Dunderdale, aboriginal group clash over Muskrat Falls
N.L. premier says province will not be 'bullied' into agreement by NunatuKavut
Premier Kathy Dunderdale is pushing back against an aboriginal group in Newfoundland and Labrador that is threatening to shut down the Muskrat Falls hydroelectric project if it doesn't receive some of the potential benefits from the development.
Dunderdale said Thursday that her province won't be forced into a benefits arrangement with the NunatuKavut, an Inuit group in southern Labrador that has laid claim to lands around parts of the Churchill River.
"Newfoundland and Labrador is not going to be bullied into any kind of an agreement with anybody in the country," she told a news conference at the Council of the Federation meetings in Halifax.
"We are not interested in working in any way to extinguish the rights of any group within our province ... but there's a protocol that's followed and a process that's followed."
Dunderdale said the group has identified itself as Inuit descendents, but doesn't have status and should be talking to the federal government about the claim.
She said she would be willing to enter into a land claim agreement if they are granted status.
The premier said her government has deals with the Innu and the Inuit but not the NunatuKavut.
NunatuKavut community council president Todd Russell has said Dunderdale is mistaken if she believes she can proceed with the project without his group's approval.
The NunatuKavut claim more than 6,000 members.
Under the conditions of a term sheet announced in 2010 to develop the project, Newfoundland and Labrador's Crown energy company would spend $2.9 billion to build a power generating facility at Muskrat Falls capable of producing 824 megawatts of electricity.
A transmission link from Labrador to Newfoundland would cost $2.1 billion, $600 million of which would be provided by Nova Scotia-based private utility Emera.

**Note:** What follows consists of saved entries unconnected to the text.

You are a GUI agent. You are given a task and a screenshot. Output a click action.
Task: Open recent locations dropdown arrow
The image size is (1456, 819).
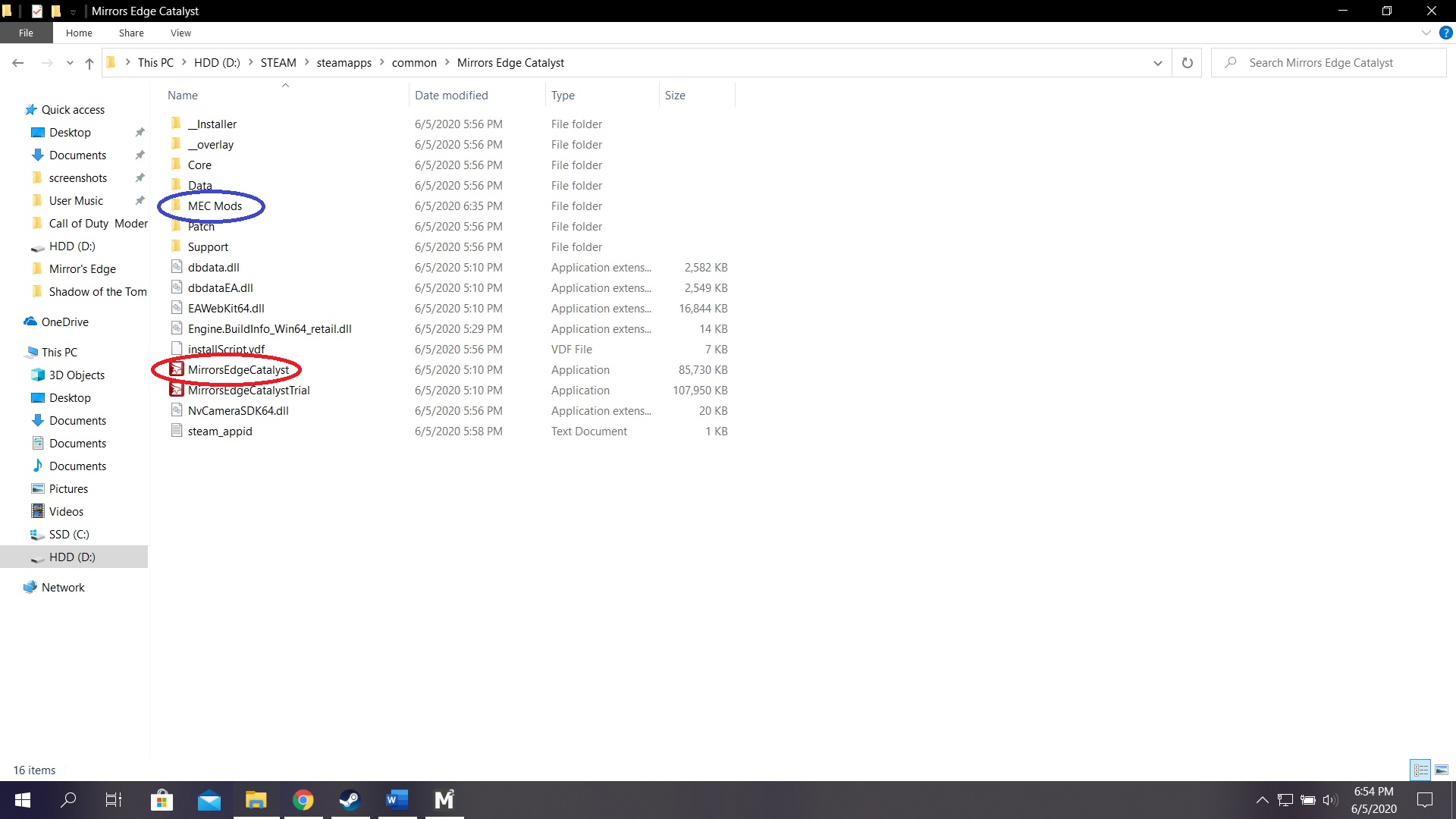[x=70, y=63]
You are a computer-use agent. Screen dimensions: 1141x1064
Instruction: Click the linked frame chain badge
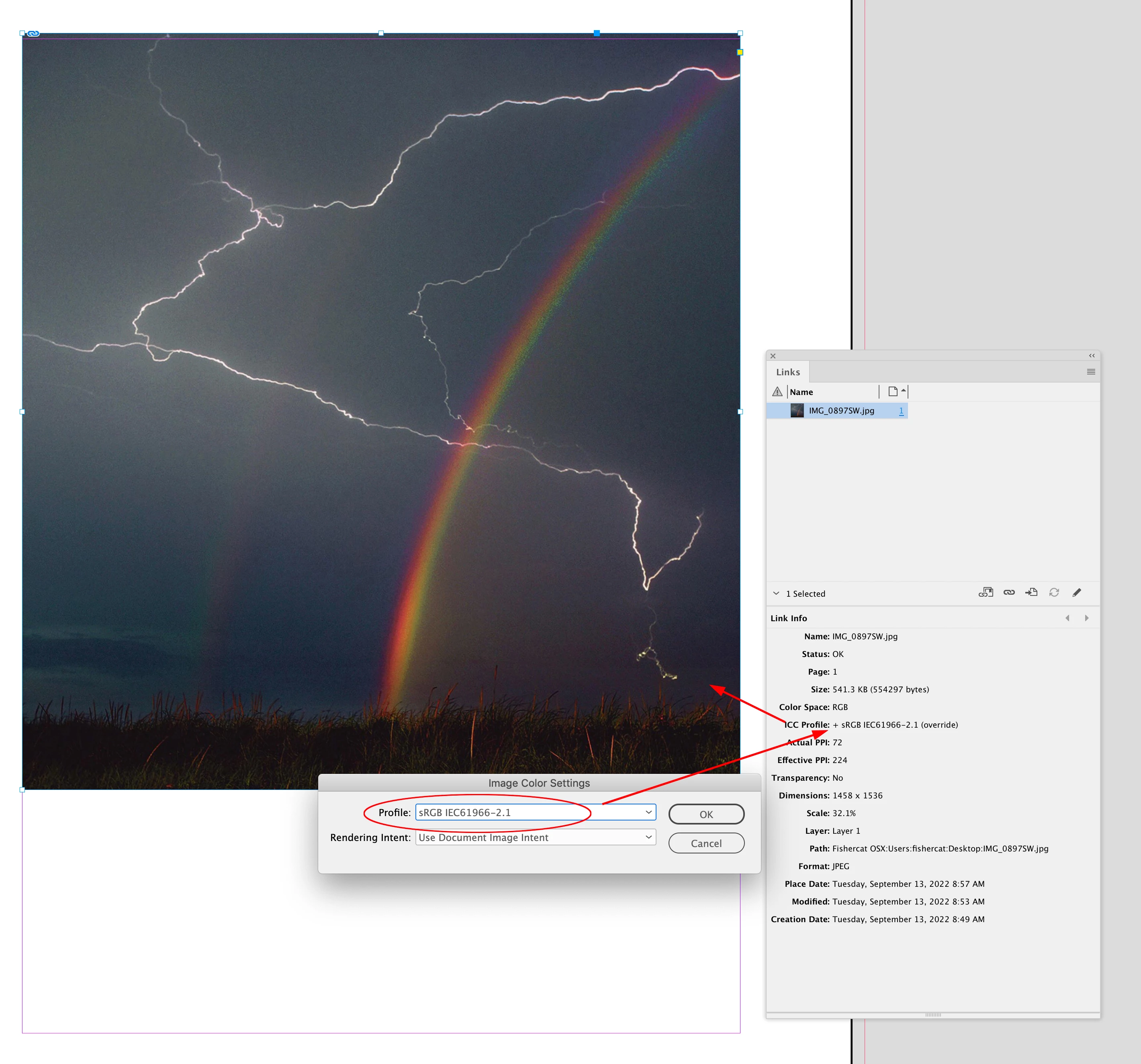33,33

It would include a 30-kilometre subsea connection across the Strait of Belle Isle.
Emera would also fund a 180-km subsea link between Cape Ray, N.L., to Lingan, N.S., at a cost of $1.2 billion.
Dunderdale has recently warned, however, that all costs associated with the development are expected to rise.
If it proceeds, the project would provide Nova Scotia with 170 megawatts of energy annually — about eight to 10 per cent of that province's total power needs — for 35 years.
Proponents say they hope to have energy flowing by 2018.